Polri versus KPK : Acak Logika Publik

Teddy Rusdy  ;  Mantan Direktur BAIS; Mantan Asrenum Pangab 1987-1992
SINAR HARAPAN, 17 Februari 2015

                                                                                                                                     
                                                

Putusan praperadilan yang memenangi Komisaris Jenderal (Komjen) Budi Gunawan, Senin (16/2) membuat calon Kapolri itu tidak lagi bersatus tersangka, yang sebelumnya ditetapkan Komisi Pemberantasan Korupsi  (KPK). Putusan ini bukan mengakhiri masalah, justru memperpanjang daftar masalah antara KPK dan Polri. Di satu sisi, ini memantik kontroversi anomali hukum dan melahirkan kepelikan tersendiri dalam agenda pemberantasan korupsi Tanah Air.

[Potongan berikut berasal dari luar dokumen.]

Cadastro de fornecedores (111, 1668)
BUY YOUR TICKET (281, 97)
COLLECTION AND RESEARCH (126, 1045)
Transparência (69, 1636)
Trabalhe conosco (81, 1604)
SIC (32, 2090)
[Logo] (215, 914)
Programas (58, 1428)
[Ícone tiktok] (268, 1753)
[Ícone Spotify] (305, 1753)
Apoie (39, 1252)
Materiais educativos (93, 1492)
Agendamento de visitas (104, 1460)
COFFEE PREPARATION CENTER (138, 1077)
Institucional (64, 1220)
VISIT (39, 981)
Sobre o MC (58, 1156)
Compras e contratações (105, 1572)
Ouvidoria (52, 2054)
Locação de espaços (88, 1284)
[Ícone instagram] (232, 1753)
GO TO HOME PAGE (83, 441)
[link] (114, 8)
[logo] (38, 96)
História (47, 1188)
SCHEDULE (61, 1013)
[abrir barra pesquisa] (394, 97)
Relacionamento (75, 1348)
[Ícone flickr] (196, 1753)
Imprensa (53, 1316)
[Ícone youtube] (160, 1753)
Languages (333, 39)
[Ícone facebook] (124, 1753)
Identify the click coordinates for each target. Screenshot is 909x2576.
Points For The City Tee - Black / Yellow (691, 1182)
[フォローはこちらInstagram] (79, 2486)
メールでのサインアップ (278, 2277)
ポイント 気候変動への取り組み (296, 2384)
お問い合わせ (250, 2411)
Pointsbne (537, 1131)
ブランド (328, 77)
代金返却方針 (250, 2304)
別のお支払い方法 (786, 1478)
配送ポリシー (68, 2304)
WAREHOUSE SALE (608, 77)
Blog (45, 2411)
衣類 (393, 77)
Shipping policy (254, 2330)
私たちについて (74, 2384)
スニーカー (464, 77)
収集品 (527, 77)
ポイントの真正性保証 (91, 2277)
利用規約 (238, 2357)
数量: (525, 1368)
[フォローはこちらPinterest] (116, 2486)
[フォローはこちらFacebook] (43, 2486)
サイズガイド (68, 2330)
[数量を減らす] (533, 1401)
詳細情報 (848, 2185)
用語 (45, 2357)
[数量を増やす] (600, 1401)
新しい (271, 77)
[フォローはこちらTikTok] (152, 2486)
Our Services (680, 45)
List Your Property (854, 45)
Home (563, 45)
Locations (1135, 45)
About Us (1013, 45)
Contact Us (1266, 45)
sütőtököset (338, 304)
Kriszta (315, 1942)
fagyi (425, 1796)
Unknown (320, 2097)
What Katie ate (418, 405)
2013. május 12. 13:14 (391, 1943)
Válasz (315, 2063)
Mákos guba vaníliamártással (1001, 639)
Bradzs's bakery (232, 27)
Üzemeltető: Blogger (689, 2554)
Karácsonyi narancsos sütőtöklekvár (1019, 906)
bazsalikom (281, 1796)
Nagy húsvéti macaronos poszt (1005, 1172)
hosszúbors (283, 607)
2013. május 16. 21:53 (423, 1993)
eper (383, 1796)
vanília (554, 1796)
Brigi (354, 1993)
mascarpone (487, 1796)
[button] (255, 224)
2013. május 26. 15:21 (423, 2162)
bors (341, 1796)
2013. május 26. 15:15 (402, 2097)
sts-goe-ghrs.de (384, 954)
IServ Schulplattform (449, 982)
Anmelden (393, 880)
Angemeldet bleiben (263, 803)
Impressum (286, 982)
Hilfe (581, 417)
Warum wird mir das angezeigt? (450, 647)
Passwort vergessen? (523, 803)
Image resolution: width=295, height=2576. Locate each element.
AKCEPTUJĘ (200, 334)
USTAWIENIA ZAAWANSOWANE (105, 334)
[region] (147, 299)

Belum lama ini, Mahfud MD mengingatkan, KPK adalah anak kandung Reformasi yang yang harus diproteksi dari gangguan siapa pun yang melemahkan, apalagi punya agenda menghancurkan peran pemberantasannya. KPK dilahirkan karena peran Polri dinilai tumpul. Kini, KPK dan Polri, dua lembaga penegak hokum, justru menjadi lawan yang berhadap-hadapan. 

KPK mampu menjangkau pelaku korupsi di banyak lembaga, dari politikus hingga penyelenggara pemerintahan pusat dan daerah, serta penegak hukum lain. Tentu banyak pihak yang “kebakaran jenggot” karena hal tersebut.

Namun jika pemberantasan korupsi itu menyasar pejabat Polri yang menjadi tersangka, bukan justru menggugah Polri untuk membersihkan diri, melainkan institusi itu selalu bereaksi melawan keras dengan aksi “geger celeng”. Itu terlihat mulai kasus pidana Komjen Susno Duadji, Inspektur Jenderal (Irjen) Djoko Susilo, Brigadir Jenderal (Brigjen) Didik Purnama, hingga kasus Komjen Budi Gunawan.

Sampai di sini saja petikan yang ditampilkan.